In 1989, Cohen took control of C&S after his father retired and in 2003, he moved the company headquarters to Keene, New Hampshire. As the food distribution business is very low margin and customer retention is critical, C&S has been able to attain efficiencies - less than 2 percent of the orders processed have errors or omissions - by using performance incentives combined with self-managed teams of workers who are responsible for assembling customer orders thereby eliminating costly supervisors.

Cohen is also the founder of Symbotic, a robotics warehouse automation company. As of 2021 Symbotic's artificial intelligence-enabled platform was used by C&S, Walmart, Target, Albertsons, and other large retailers.

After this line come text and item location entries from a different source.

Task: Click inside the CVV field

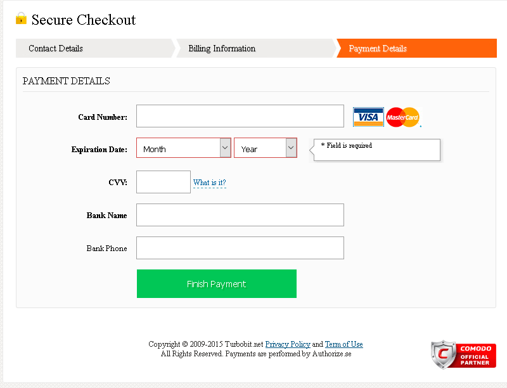Action: tap(164, 182)
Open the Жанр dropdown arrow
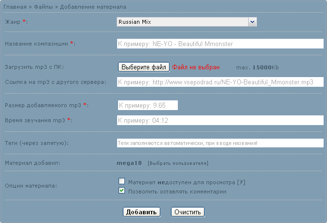 252,22
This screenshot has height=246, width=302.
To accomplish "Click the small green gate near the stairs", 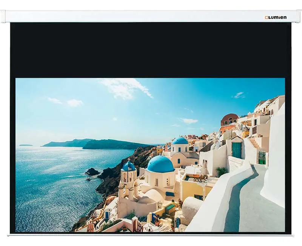I will pyautogui.click(x=262, y=157).
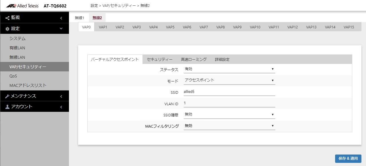Collapse the 設定 menu chevron

point(61,29)
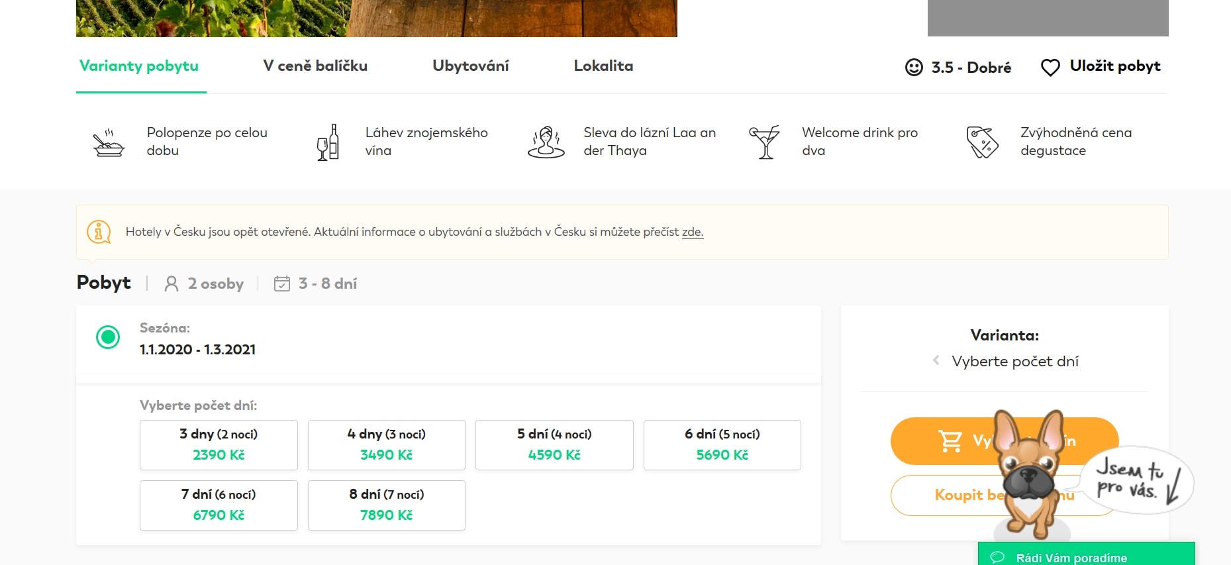Click the Laa spa discount icon
This screenshot has width=1231, height=565.
pos(546,142)
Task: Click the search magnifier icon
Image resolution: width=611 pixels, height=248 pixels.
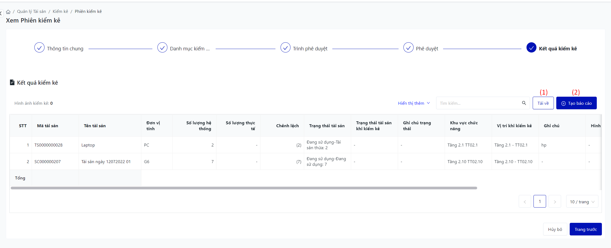Action: [524, 103]
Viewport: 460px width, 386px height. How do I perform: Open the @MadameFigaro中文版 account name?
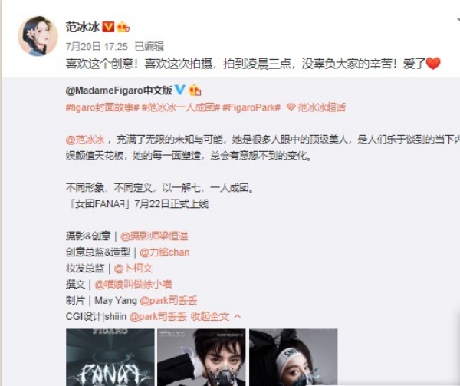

In December 2021, Symbotic announced plans to go public through a merger with a SPAC sponsored by SoftBank in order to accelerate its push into warehouse automation.

==Philanthropy==
In 2001, The Center for Holocaust and Genocide Studies at Keene State College was renamed after the Cohens in thanks of their financial support.

==Personal life==
Cohen is married to Jan Cohen, executive producer of the Kaddish Project, a musical oratorio on genocide; the couple have three children.